Mifsud has all but disappeared since October 2017. He and his lawyers failed to appear for numerous court appearances in Italy, and was fined thousands of dollars for inflating his salary.
Paul Manafort, a longtime political operative and lobbyist for Ukraine’s Party of Regions, served as Trump’s campaign chairman, with he and his deputy Rick Gates leading the effort to ensure Trump’s nomination at the Republican National Convention.
Earlier this month, Manafort was sentenced to seven and a half years in prison after being charged in two separate cases. In August, he was convicted on eight counts of tax and bank fraud, and later pleaded guilty to one count of conspiracy and one count of lying to investigators.
Manafort had frequent correspondence and in-person meetings with Konstantin Kilimnik, a political operative and former member of Russian intelligence. He has been a long-time associate of Manafort, who worked for several years in Ukraine and Eastern Europe as a political consultant and financier.
Paul Manafort had, over a period of months, corresponded with Kilimnik on the subject of giving “private briefings” on the Trump campaign to Oleg Deripaska, the oligarch to whom Manafort owed tens of millions of dollars.
The emails, which were subsequently turned over to both special counsel Mueller’s office and to congressional investigators, don’t show proof that Deripaska was made aware of the offer or that any private meetings or briefings actually occurred.
The emails between Manafort and Kilimnik suggest that Manafort sought to take advantage of the influence he had through his role on Trump’s campaign, which was unpaid, to make up for a significant financial debt he owed to Deripaska.
- Good Morning America
In December 2018, Cohen pleaded guilty to making false statements to Congress about his involvement in the Trump Organization’s push to build a Trump Tower in Moscow.

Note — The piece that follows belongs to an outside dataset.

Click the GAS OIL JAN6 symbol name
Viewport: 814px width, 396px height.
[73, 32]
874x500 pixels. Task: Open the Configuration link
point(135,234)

Mueller’s sentencing memo for Cohen said that “in or around November 2015, Cohen received the contact information for, and spoke with, a Russian national who claimed to be a “trusted person” in the Russian Federation who could offer the campaign “political synergy” and “synergy on a government level.”

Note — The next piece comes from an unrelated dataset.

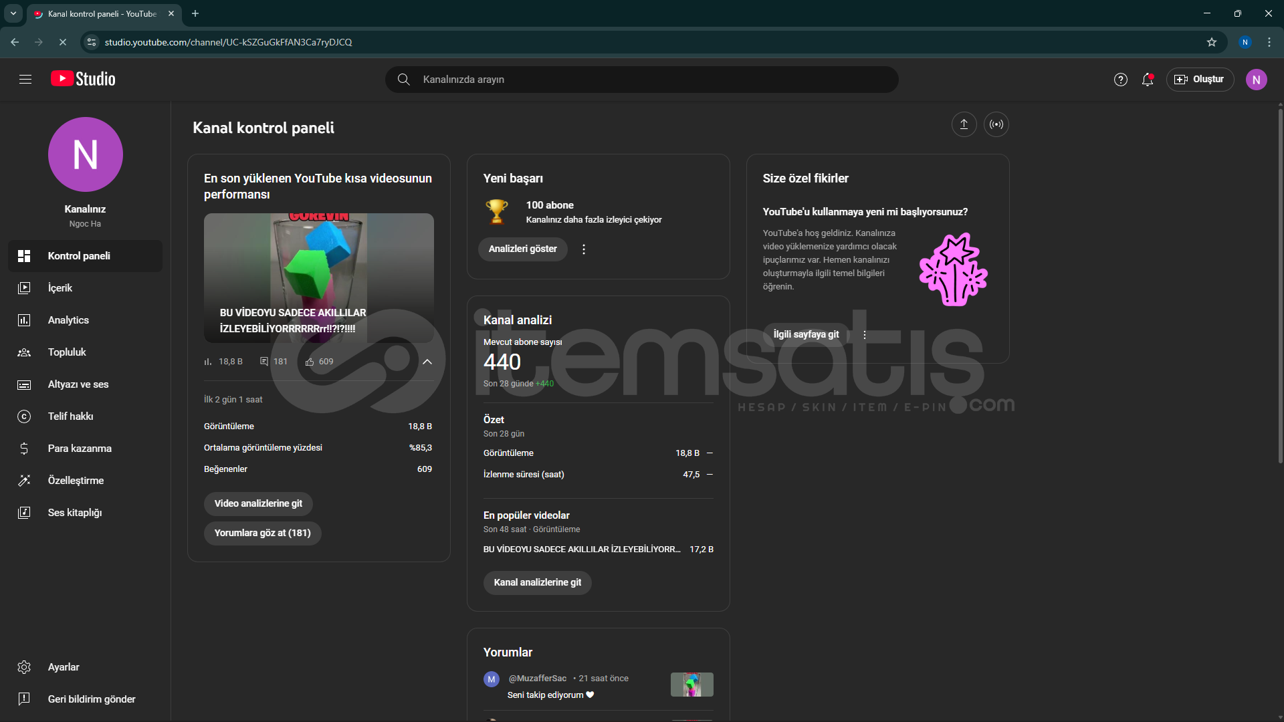Open the notifications bell
The height and width of the screenshot is (722, 1284).
[1148, 80]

The person, according to a report from BuzzFeed News, was the Russian weightlifter Dmitry Klokov, who claimed “he could arrange a meeting between Donald Trump and Putin to help pave the way for the tower.”
Cohen and Russian businessman Felix Sater also reportedly discussed a new Ukrainian peace plan with Ukrainian politician Andrii V. Artemenko.
The plan entailed the US lifting sanctions on Russia in exchange for Russia pulling its support for pro-Russia separatists in Ukraine, but allowing Russia to continue its annexation of the Crimean Peninsula unchallenged.